Forge Bags $90M in Series C to Expand Client Offerings
On Monday, Forge Biologics earned $90 million in its Series C financing round co-led by Drive Capital and Aisling Capital, along with an undisclosed strategic investor. This sum brings Forge’s funding total to $330 million.
In recent years, the Ohio CDMO has expanded its capacities by developing new facilities, advancing technologies and hiring new talent. Forge has a manufacturing footprint of over 200,000 square feet, encompassing 20 cGMP suites housing up to 5,000-L bioreactors. In terms of technology, the company has also scaled its proprietary HEK 293 suspension platform to 1,000 L, while forming an independent expert advisory board to guide its gene therapy manufacturing offerings.
The Ohio CDMO plans on using the Series C proceeds to continue this growth and translate these new capacities into client services and products, including cell lines, manufacturing systems and proprietary processes and platforms.
$1B Investment to Help Verily Push Precision Health Initiatives
Alphabet’s health science spin-off Verily has won $1 billion in investments, which the young company will use to generate real-world evidence, establish and advance healthcare data platforms, promote research and care initiatives, as well as develop underlying technologies for all of these. Verily’s goal is to improve healthcare overall and develop treatments and care protocols tailored to individual patients.
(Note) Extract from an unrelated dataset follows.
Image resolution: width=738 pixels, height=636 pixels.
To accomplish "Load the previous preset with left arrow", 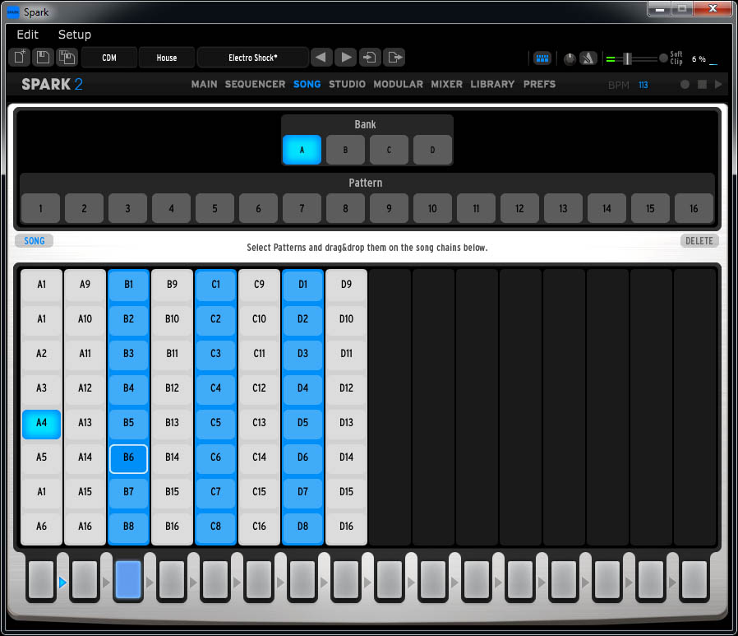I will click(x=321, y=58).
The spin-off is also keeping its doors open to strategic partnerships, global business development collaborations and potential acquisitions. Alphabet led the investment round.
Alongside its $1-billion windfall, Verily has made essential changes to its leadership structure. Founder Andy Conrad now serves as the executive chairman of the company’s board, while its current president Stephen Gillet will become its chief executive officer. Both role changes will be effective in January next year.